This is my player which ranks second in CodeCup 2017 with the game "less".
For an overview of the rules of game less:
AI description
I used a Monte Carlo Tree Search (MCTS) based strategy enforced with Rapid Action Value Estimation.
I tried to use ExpectMinMax Approach but it doesn't perform as well as MCTS due to the lack of a good evaluation function.
The two stratgies are implemented to try Exepect-Min-Max you need just to change AdoptedStratgey to ExpectMinMaxStrategy in: player/main.cc
The ExpectMinMax was used to tune some parameters of the MCTS-RAVE.
For an introduction to MCTS please visit: MCTS-WIKI
The paper "A Survey of Monte Carlo Tree Search Methods" by Cameron Browne et al. contains a very good description of MCTS and its enhancements.

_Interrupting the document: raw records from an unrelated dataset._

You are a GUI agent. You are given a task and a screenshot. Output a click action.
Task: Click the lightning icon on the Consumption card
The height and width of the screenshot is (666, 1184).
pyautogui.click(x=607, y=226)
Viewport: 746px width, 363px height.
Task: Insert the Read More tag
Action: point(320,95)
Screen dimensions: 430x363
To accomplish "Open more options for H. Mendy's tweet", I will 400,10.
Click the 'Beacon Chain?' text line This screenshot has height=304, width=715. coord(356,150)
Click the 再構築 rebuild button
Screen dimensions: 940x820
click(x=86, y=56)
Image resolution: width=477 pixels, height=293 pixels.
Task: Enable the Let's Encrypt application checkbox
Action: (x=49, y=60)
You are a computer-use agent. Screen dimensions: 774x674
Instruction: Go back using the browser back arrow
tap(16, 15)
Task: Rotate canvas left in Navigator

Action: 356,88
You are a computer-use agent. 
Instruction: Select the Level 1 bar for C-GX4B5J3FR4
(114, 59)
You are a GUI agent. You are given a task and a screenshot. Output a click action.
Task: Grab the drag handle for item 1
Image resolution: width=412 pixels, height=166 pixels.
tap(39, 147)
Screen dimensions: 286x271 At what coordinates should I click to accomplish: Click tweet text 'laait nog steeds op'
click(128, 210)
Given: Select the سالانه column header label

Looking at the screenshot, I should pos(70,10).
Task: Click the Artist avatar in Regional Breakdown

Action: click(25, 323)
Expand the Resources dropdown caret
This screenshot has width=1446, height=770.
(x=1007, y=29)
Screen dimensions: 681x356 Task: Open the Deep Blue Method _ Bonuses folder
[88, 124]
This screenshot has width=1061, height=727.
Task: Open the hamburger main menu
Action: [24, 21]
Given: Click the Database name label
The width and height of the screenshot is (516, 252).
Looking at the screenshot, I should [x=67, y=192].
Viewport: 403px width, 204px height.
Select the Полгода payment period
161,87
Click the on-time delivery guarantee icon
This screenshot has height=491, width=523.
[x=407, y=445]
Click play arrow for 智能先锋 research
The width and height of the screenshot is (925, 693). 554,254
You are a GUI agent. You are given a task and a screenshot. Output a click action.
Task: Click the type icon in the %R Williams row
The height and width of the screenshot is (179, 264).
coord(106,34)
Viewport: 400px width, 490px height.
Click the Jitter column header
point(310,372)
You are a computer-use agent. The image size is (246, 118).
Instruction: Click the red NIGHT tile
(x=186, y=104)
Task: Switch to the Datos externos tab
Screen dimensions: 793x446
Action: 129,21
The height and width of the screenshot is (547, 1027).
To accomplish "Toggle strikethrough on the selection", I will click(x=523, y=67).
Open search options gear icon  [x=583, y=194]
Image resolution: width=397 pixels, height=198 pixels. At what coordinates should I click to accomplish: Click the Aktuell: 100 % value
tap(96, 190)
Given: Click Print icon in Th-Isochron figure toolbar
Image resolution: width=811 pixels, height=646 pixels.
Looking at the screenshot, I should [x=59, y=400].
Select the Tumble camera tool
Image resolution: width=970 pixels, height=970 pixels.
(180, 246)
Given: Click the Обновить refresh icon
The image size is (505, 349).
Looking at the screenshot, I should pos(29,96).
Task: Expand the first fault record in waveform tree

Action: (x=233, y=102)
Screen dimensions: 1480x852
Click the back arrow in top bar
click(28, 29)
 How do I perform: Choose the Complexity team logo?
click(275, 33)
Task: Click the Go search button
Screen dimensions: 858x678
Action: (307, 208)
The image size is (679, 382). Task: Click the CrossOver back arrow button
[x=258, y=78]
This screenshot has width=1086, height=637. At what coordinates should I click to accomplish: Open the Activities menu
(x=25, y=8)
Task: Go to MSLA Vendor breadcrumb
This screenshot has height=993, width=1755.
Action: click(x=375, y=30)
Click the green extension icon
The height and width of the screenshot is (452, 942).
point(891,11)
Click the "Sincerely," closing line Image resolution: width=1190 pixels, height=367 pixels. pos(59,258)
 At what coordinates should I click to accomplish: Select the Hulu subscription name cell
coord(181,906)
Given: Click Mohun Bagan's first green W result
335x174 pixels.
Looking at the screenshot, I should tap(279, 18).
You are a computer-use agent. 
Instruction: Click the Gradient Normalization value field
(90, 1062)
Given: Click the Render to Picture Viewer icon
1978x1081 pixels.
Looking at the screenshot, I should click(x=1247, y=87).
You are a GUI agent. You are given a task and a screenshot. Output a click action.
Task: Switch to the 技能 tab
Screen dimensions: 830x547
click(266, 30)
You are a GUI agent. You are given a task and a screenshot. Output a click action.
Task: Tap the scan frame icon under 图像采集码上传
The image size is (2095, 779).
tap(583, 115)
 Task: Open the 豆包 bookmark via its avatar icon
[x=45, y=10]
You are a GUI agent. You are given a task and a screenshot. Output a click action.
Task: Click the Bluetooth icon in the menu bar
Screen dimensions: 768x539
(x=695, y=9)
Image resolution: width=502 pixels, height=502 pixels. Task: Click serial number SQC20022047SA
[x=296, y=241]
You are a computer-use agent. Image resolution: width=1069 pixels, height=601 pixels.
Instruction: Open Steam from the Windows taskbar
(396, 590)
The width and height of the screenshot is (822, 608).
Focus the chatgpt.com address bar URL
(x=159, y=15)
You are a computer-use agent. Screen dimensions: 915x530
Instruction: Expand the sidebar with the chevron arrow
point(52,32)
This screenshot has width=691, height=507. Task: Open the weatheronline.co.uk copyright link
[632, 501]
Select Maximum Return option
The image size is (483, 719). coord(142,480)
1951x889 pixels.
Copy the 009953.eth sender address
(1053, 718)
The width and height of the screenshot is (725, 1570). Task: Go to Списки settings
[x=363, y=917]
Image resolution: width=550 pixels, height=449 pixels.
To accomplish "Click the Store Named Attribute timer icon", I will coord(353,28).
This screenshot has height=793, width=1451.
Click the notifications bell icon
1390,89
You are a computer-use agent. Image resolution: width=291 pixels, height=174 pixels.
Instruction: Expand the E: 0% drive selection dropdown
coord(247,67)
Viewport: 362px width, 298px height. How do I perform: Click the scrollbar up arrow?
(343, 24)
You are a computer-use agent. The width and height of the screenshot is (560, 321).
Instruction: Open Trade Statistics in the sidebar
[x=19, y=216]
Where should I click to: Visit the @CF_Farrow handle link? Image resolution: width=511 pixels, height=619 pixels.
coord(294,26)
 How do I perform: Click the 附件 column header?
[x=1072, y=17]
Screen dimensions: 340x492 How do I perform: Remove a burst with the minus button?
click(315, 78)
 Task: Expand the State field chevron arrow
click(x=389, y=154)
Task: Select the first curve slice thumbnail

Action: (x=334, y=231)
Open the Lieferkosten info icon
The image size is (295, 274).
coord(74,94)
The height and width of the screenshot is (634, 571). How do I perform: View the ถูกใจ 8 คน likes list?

Board representation and conventions
I used a bitmask for every player to encode his stones. for every player his stones are encoded as a 64 bit unsigned integer.
Action
An action is a list of moves no more than 3 and no less than one.
Move
A move is an integer where it is encoded the pair (from, to).
NIL_MOVE is a convention for doing nothing and stop player moves.
INVALID_MOVE is a convention for an invalid move.
Running(My own definition)
- A player is considered running when there is no other player between him and its target.
- A game is considered running if all players are running.
Enhancements
Trade memory for speed
All possibles movements for a bitmask are computed and stored in less than 0.2 second.
The distance of a player to his target is precomputed at the start. all possible bitmasks for all players are precomputed in less than 2 seconds.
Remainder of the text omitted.